How to Have a Great Postmortem

The goal of a post-mortem is an opportunity for a team (or the broader organisation) to learn as much as they can, in a relatively short period of time, about how people normally perceive and perform their work. This is because the people involved were in their normal work when the incident happened. Questions should focus on the ways that the organization prevents this sort of event from happening all the time, not by asking what allowed this singular event to happen.

Successful Post Mortem

At the end of the post-mortem, you should ask everyone involved two questions:

  1. Did at least one person learn one thing that will affect how they will work in the future?
  2. Did at least half of the attendees say they would attend another debrief in the future?

If the answer to both questions is yes then the post-mortem is successful.

While many post-mortems will result in remediation steps to take, this isn’t the goal. Its merely one way the organization can take action on the fact that it has learned.

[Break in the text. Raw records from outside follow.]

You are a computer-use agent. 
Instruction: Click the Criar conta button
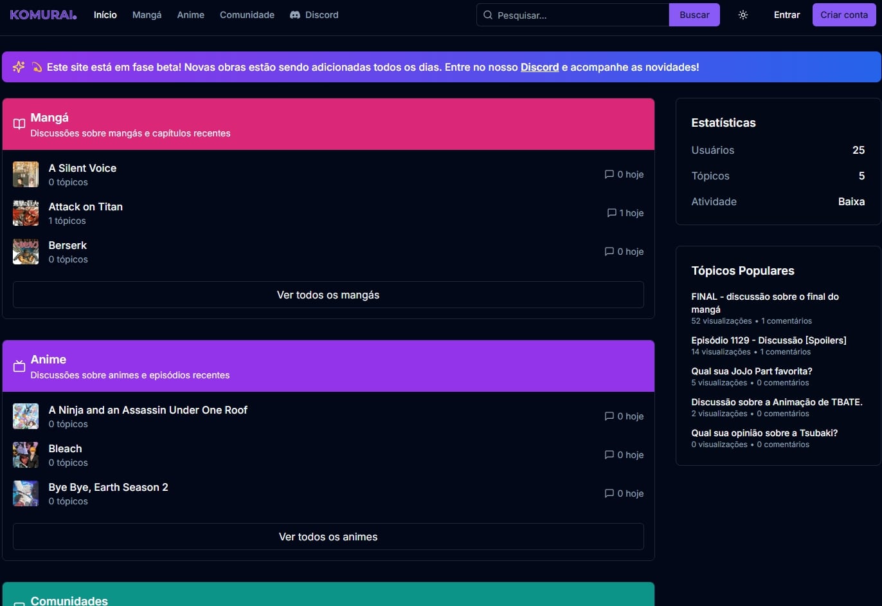[x=843, y=15]
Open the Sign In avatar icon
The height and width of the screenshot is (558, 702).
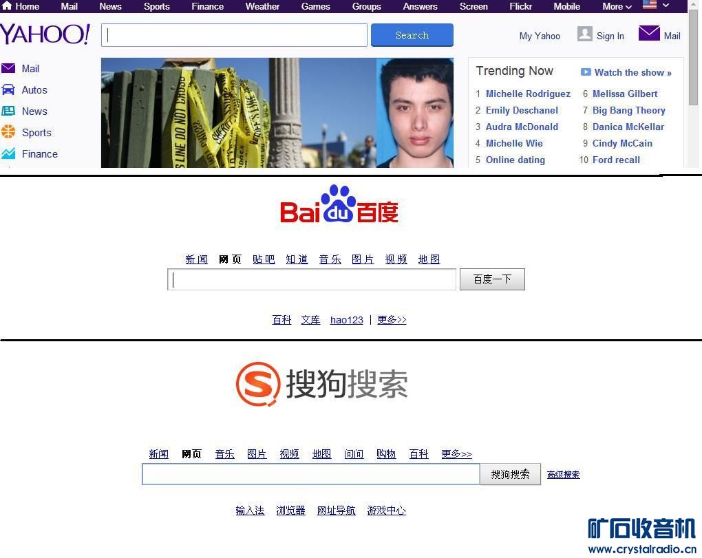click(584, 34)
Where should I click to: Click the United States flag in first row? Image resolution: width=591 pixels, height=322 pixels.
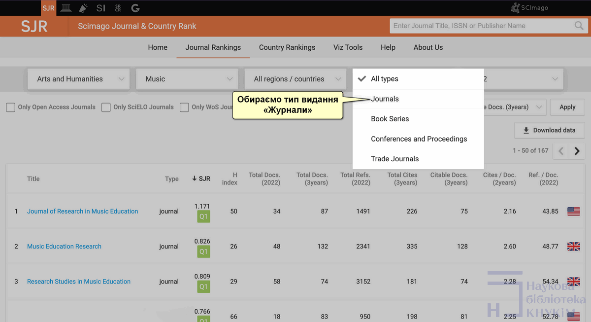click(573, 211)
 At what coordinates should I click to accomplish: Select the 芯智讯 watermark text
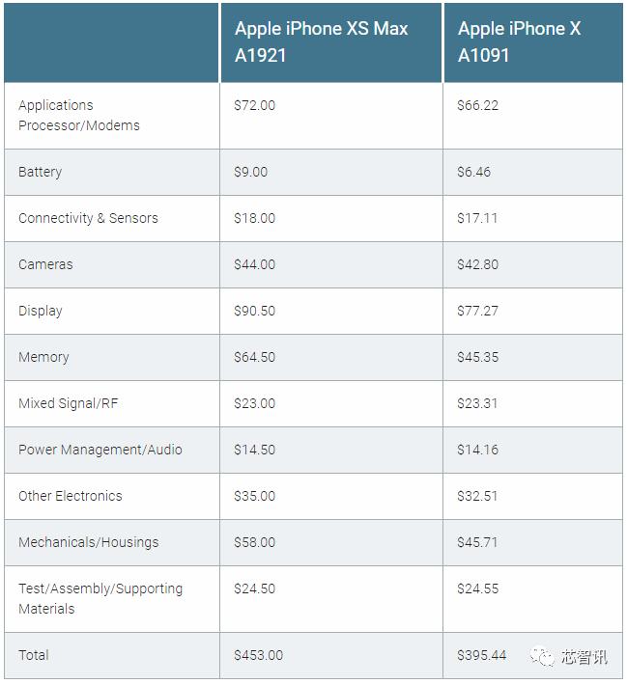pyautogui.click(x=584, y=657)
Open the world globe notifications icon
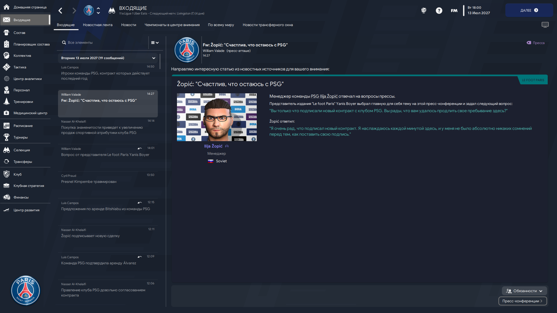Image resolution: width=557 pixels, height=313 pixels. coord(424,11)
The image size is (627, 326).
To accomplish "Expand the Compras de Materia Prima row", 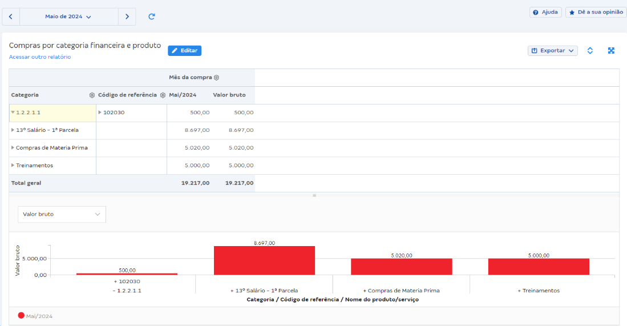I will tap(13, 148).
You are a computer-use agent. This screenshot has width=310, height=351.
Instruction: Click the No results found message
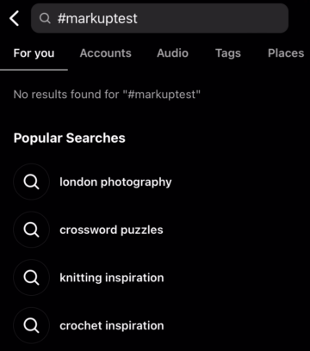107,95
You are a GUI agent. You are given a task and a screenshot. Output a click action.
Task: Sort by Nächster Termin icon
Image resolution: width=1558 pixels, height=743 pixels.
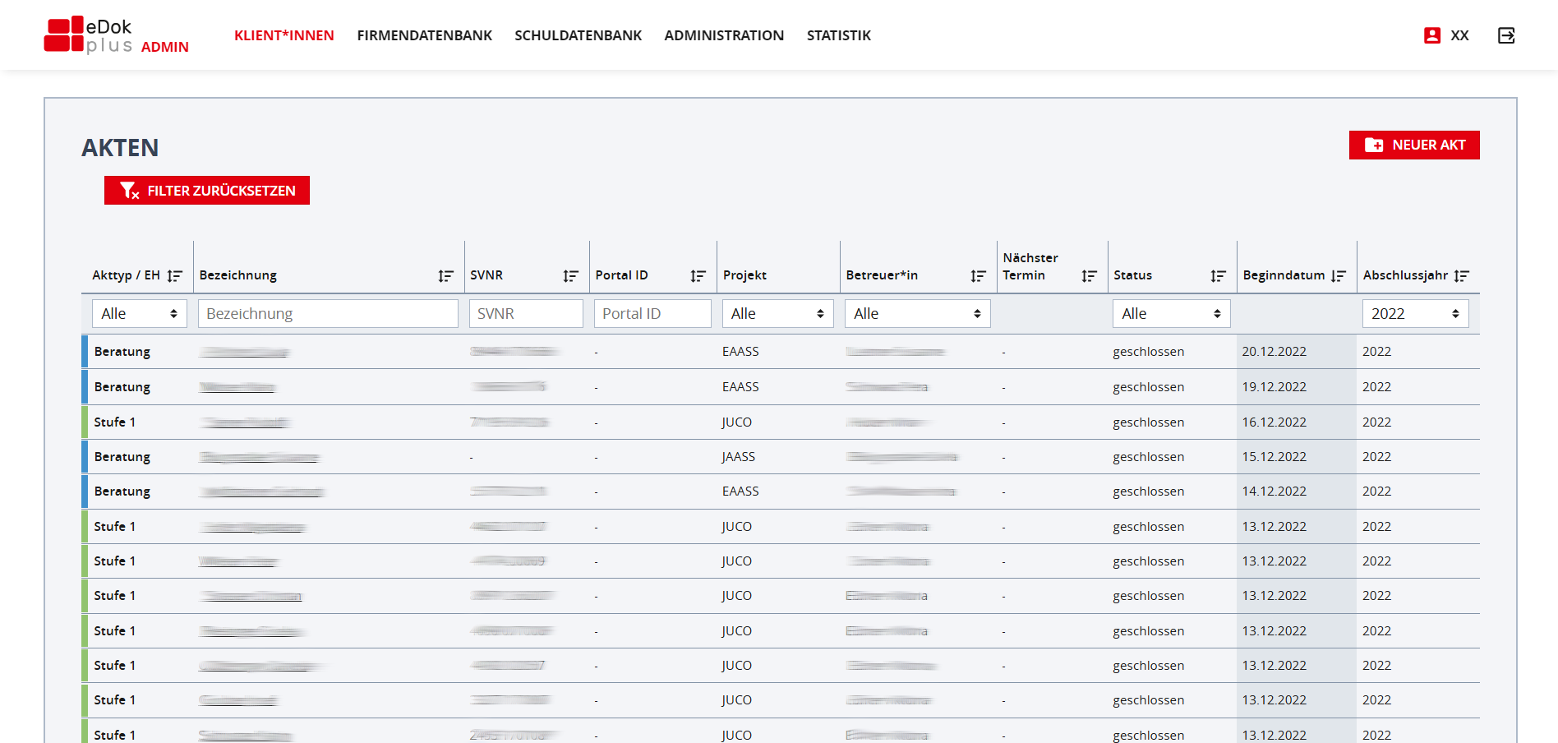[x=1089, y=276]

Who should write the Post Mortem?

The author of the post-mortem should ideally be someone who

  • was not involved in incident mitigation or resolution.
  • is trusted by those were
  • has sufficient tenure to understand the systems, people, processes, and cultural norms.

Why?

The people directly involved in mitigating or resolving the incident may lack the objectivity to ask the questions - particularly of others involved.

Good Analysis

Assume Local Rationality

People take actions that make sense to them given their goals, context, and focus at the time. If something did not make sense at the time it would not have been done. This doesn’t mean that people do the right thing all the time. It just means that they did the right thing given their environment, knowledge, goals, and context.

Common Errors in Analysis

Counterfactual reasoning

Discussing what never happened is called counterfactual reasoning. As an example: “If Alice had checked the dashboard they would have known that…”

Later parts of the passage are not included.